The meeting, which ended Wednesday, is aimed at supporting national efforts to conserve tiger populations, estimated to be less than 3,500. The surviving tigers are at risk of poaching, loss of habitat, and genetic disorders from interbreeding. Russia is among 13 nations classified as range countries for tigers, which include the Siberian subspecies in Russia’s Far East and the more common Bengal tiger.
But wildlife groups in Southeast Asia warn that conservation efforts will fall flat unless governments tackle the rampant illegal market in tiger skins and body parts that are driving the poaching. Of particular concern are lawless border towns in Burma (Myanmar) that attract buyers from neighboring China and Thailand. Researchers say that endangered species such as tigers and clouded leopards are sold openly in shops and markets.

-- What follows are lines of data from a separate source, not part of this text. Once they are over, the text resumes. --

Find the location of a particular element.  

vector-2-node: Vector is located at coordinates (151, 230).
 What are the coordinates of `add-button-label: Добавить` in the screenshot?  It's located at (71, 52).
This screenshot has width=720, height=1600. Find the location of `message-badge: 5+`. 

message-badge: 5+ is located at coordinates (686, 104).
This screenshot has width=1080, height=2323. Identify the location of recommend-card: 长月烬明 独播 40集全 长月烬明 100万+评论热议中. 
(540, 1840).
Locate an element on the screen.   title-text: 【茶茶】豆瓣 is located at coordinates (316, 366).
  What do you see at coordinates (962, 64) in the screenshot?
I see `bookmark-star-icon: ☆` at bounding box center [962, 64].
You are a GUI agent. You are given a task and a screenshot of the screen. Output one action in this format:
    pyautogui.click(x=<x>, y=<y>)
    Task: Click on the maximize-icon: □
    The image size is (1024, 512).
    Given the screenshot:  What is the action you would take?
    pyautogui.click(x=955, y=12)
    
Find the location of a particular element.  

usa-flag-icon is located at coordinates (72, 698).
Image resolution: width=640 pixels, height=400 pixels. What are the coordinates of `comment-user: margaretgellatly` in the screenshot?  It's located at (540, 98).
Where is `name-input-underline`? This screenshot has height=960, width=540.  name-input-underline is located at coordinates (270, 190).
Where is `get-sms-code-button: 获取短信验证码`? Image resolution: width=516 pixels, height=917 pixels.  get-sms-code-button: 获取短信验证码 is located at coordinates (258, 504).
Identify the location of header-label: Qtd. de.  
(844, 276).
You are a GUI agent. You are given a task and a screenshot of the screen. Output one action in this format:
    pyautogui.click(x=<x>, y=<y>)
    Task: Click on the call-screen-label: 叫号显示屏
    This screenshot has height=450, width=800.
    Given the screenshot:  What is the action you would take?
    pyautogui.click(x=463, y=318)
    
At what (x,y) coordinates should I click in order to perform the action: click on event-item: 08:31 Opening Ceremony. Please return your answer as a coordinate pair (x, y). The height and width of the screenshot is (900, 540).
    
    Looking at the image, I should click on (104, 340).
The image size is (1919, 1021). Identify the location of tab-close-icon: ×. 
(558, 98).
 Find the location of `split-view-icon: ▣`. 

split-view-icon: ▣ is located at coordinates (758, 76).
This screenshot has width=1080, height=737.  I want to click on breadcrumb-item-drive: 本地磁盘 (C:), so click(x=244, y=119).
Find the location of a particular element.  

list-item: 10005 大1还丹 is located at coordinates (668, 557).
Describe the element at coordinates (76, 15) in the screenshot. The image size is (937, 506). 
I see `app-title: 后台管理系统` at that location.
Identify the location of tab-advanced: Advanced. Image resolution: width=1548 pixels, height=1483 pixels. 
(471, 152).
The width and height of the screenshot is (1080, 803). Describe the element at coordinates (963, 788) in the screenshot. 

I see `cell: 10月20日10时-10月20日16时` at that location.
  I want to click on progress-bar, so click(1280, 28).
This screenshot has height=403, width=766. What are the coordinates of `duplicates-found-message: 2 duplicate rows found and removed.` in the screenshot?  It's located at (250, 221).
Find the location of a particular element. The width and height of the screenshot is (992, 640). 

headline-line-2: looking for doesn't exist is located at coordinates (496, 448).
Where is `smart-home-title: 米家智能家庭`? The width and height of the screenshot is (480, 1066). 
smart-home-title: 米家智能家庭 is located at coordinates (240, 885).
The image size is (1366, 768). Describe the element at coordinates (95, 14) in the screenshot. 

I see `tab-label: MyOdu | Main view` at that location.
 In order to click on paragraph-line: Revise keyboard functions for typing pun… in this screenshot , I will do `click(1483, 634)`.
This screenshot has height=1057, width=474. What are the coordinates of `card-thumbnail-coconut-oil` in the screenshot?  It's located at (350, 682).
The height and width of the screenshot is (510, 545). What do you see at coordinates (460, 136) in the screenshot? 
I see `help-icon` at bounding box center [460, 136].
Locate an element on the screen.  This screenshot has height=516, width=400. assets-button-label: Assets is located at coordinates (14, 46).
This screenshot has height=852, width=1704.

Of more than $100 million pledged at the St. Petersburg conference, only $9 million from the US government was earmarked specifically to combat poaching and trafficking. Activists say that much more is needed to fight highly organized criminal gangs that profit from Asia’s shrinking wildlife, part of a global trade estimated by Interpol to be worth more than $10 billion annually.
“Our main concern is that of the amount of money going into this, not much is filtering down into field-level enforcement,” says Onkuri Majumdar, senior programs officer for Freeland Foundation in Bangkok, a conservation nonprofit that works with law enforcement agencies in Southeast Asia on cross-border policing.
Burma is a particular worry because it doesn’t control all its borders and armed militia groups often turn a blind eye or profit from illegal activities, such as gambling and prostitution, in self-governed enclaves. One group, the Wa, may be prepared to stop wildlife trade in its territory on China’s southwest border, though it hasn’t acted yet, according to TRAFFIC, a nonprofit that monitors the wildlife trade.
“Wildlife has not been high on their list of priorities. Frankly, it’s easy money to move wildlife,” says William Schaedla, the Southeast Asia director for TRAFFIC.
Burma has around 85 surviving tigers, mostly found in reserves along its borders with India and Thailand. But its illicit markets are also a hub for regional wildlife smugglers who target wealthy consumers in China and Vietnam. Researchers for TRAFFIC found tiger bones, paws, penises and teeth touted as medicine or aphrodisiacs. Skins of tigers and other big cats are also popular as home décor.
Conservationists argue that until China curbs its demand for such products, the underground trade will continue to thrive. China’s premier Wen Jiabao attended the St. Petersburg summit on a state visit to Russia and said in a speech that all countries should enforce laws against poaching. China has banned the sale of tigers and tiger parts but allows tiger farms that critics say stoke demand for wild tigers.
Ms. Majumder is skeptical that the summit can fix anything, but insists that saving the species isn’t a lost cause. “Tigers are really, really resilient. Given half the chance, they’ll come back. What we really have to focus on is protecting their areas and going after poachers,” she says.